Delivery, week by week
Exactly what you get
You get a POS that's the front edge of your real operation. A counter rep looks up the right part, an account customer buys on net terms, the sale decrements lot-tracked inventory in your ERP instantly, and will-call fulfillment just works. No double entry, no drifting stock. Wire it to your inventory management, ERP, and accounting software so sales, stock, and receivables share one truth.
How to choose a developer in Fort Worth
Pick a team that sees the POS as the edge of inventory and receivables, not just a register. Ask how a sale updates your ERP live, how net-terms accounts check out, and how they handle PCI scope and offline operation. They should have shipped POS work beyond restaurants and boutiques.
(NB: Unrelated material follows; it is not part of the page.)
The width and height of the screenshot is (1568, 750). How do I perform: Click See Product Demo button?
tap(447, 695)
Fort Worth values a register that's dependable and connected over one with a trendy touchscreen.
- Counter fitment lookup and account-aware pricing for industrial and parts sales
- Sales that decrement lot-tracked inventory in real time, so stock stays true
- Net-terms and account billing so B2B customers transact the way they pay
- Will-call and multi-location fulfillment flows that match your operation
- One data truth across POS, inventory, and receivables, ending double entry
- Square and Toast bundle payment processing and hardware cheaply; custom means sourcing both
- PCI compliance for payments is real work you take on or carefully outsource
- A simple single-counter operation rarely justifies a custom POS
- You own hardware support and updates a turnkey POS would have handled
- !They treat the POS as a standalone register; ask how a sale updates your ERP inventory live
- !No account-billing plan; ask how net-terms customers check out
- !They hand-wave payment compliance; ask exactly how PCI scope is handled
- !No offline mode; ask what happens to sales when the network drops
- !No fitment or catalog integration; ask how a counter rep finds the right part
If pos is on the roadmap, supply chain, business intelligence dashboards, booking & scheduling usually follow within the year. Budget them as one conversation.
Rohan advises mid-market and enterprise teams on ERP, CRM and custom software, and has led delivery on dozens of business-software builds.
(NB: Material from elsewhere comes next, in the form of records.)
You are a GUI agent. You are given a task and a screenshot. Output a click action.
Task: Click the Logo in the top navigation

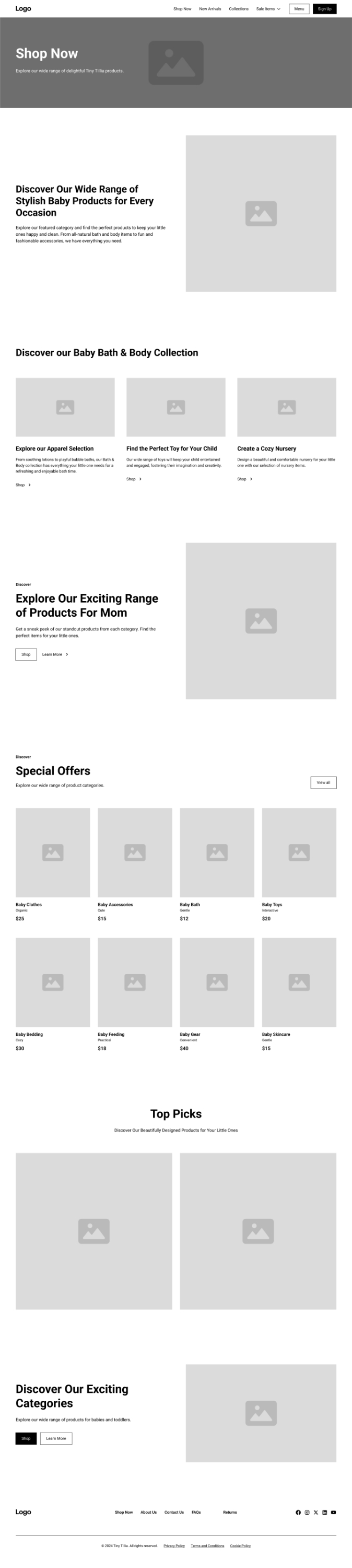23,8
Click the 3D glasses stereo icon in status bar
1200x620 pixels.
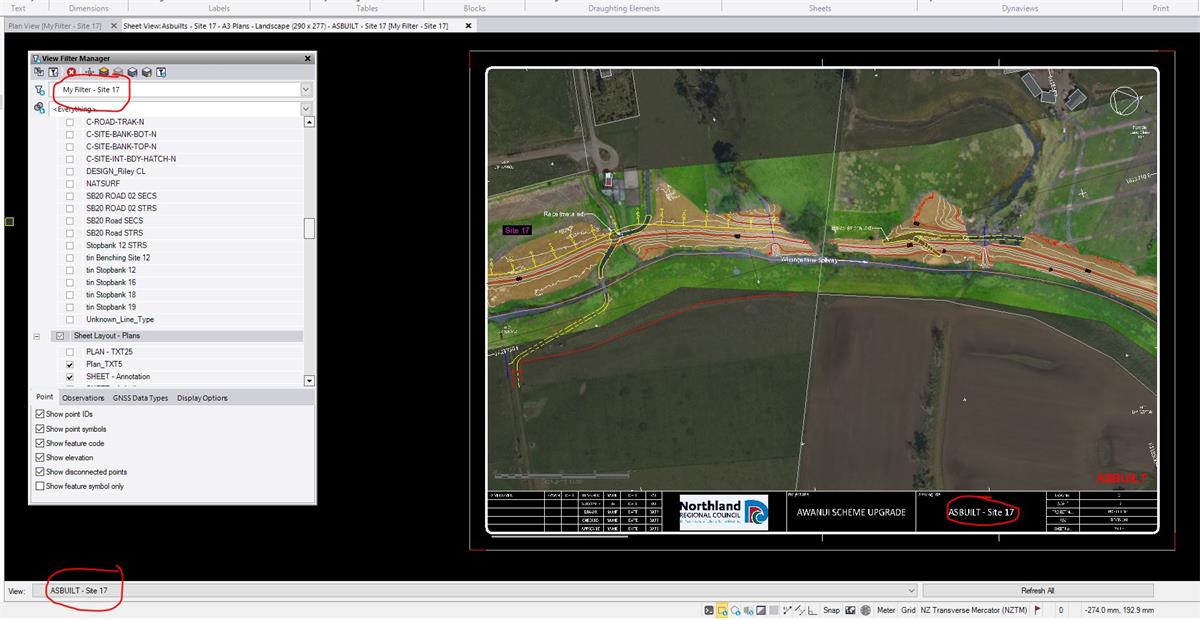849,608
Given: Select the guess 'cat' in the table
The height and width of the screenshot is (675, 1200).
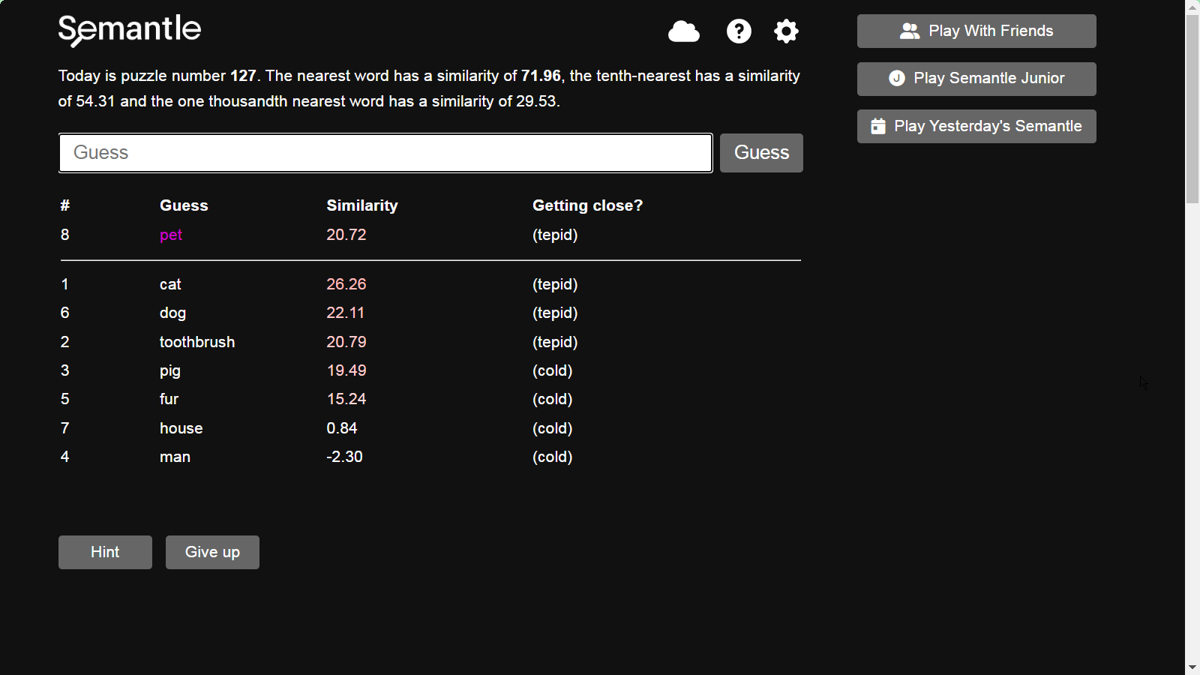Looking at the screenshot, I should [x=170, y=284].
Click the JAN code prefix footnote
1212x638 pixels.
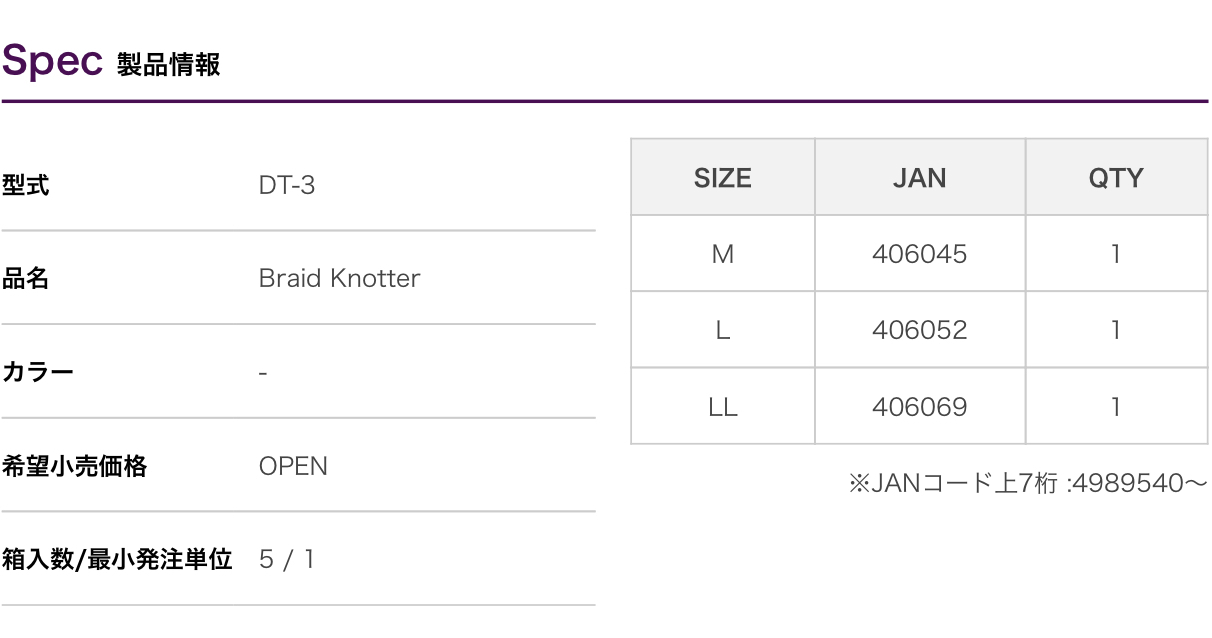tap(1027, 485)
Writes for Digital Heroes, shipping business software for 2,000+ brands across 55+ countries since 2017.
Frequently asked questions
Why won't Square or Toast work for our counter?
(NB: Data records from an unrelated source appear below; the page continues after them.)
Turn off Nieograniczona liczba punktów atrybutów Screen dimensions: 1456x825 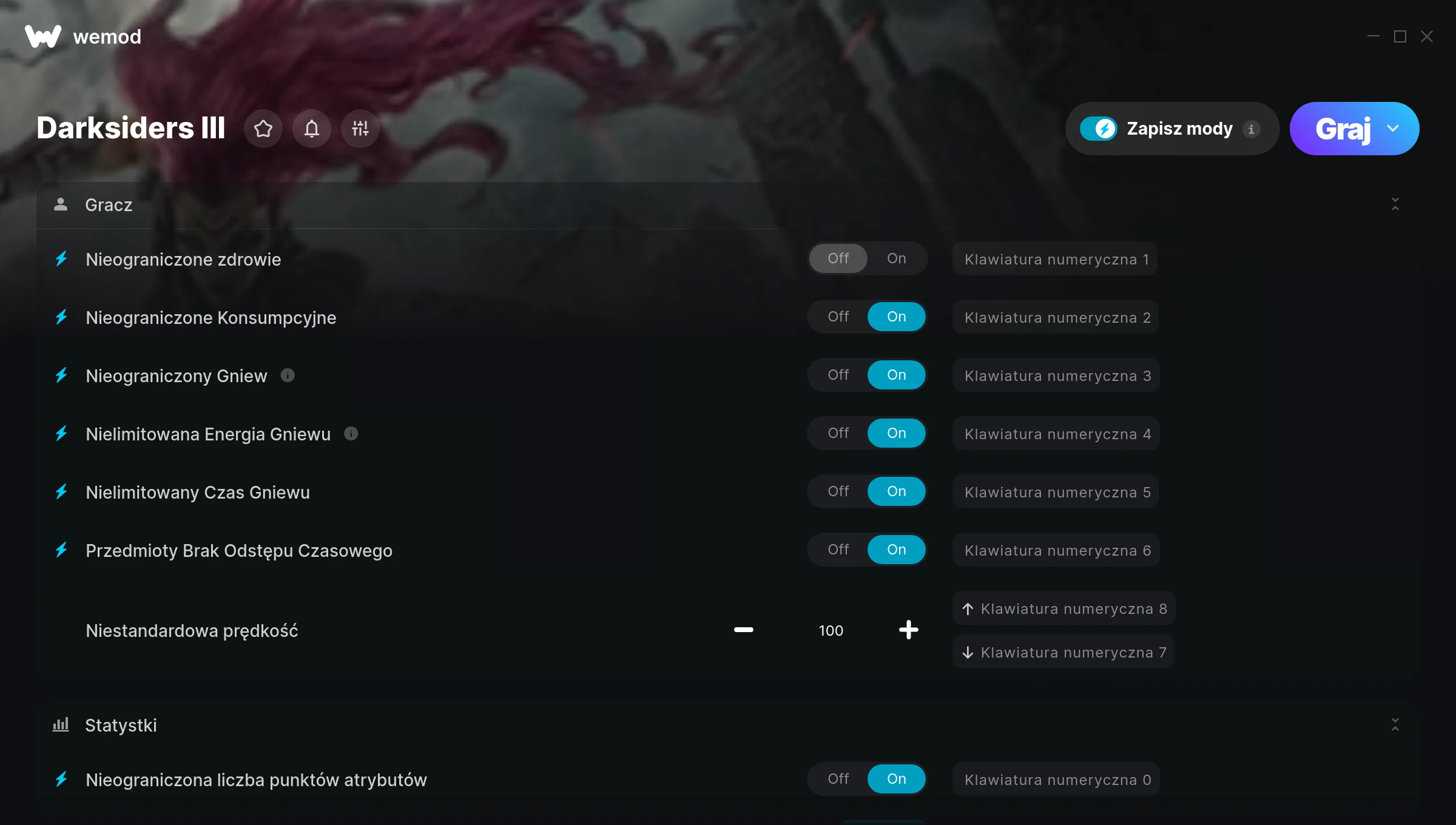coord(838,779)
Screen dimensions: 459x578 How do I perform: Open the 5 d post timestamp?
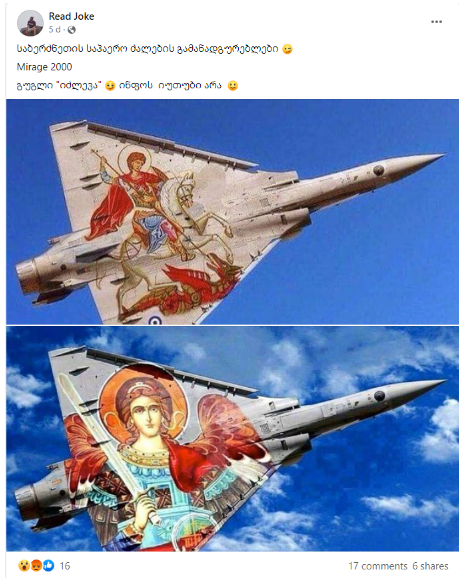click(x=55, y=29)
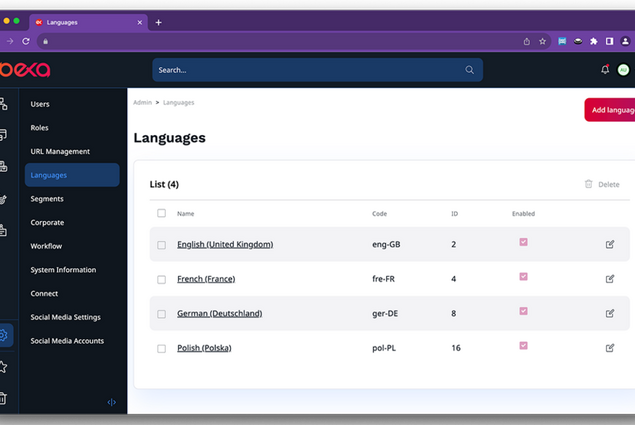Click the edit icon for German row
635x425 pixels.
pos(610,313)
They're built for hospitality and retail. An industrial parts counter needs fitment lookup, account billing on net terms, and real-time decrement of lot-tracked inventory in your ERP, none of which their templates handle.
How does a sale keep inventory accurate?
Each sale decrements lot-tracked stock in your ERP in real time, so counts stay true and there's no double entry between the register and your inventory system.
Can account customers buy on net terms?
Yes. Custom POS supports account billing, credit limits, and customer-specific pricing so B2B buyers transact the way they actually pay rather than swiping a card.
What about payment security?
Payments run through a compliant processor with card-present hardware, and the build is scoped to keep PCI compliance manageable. This is real work, handled deliberately rather than assumed.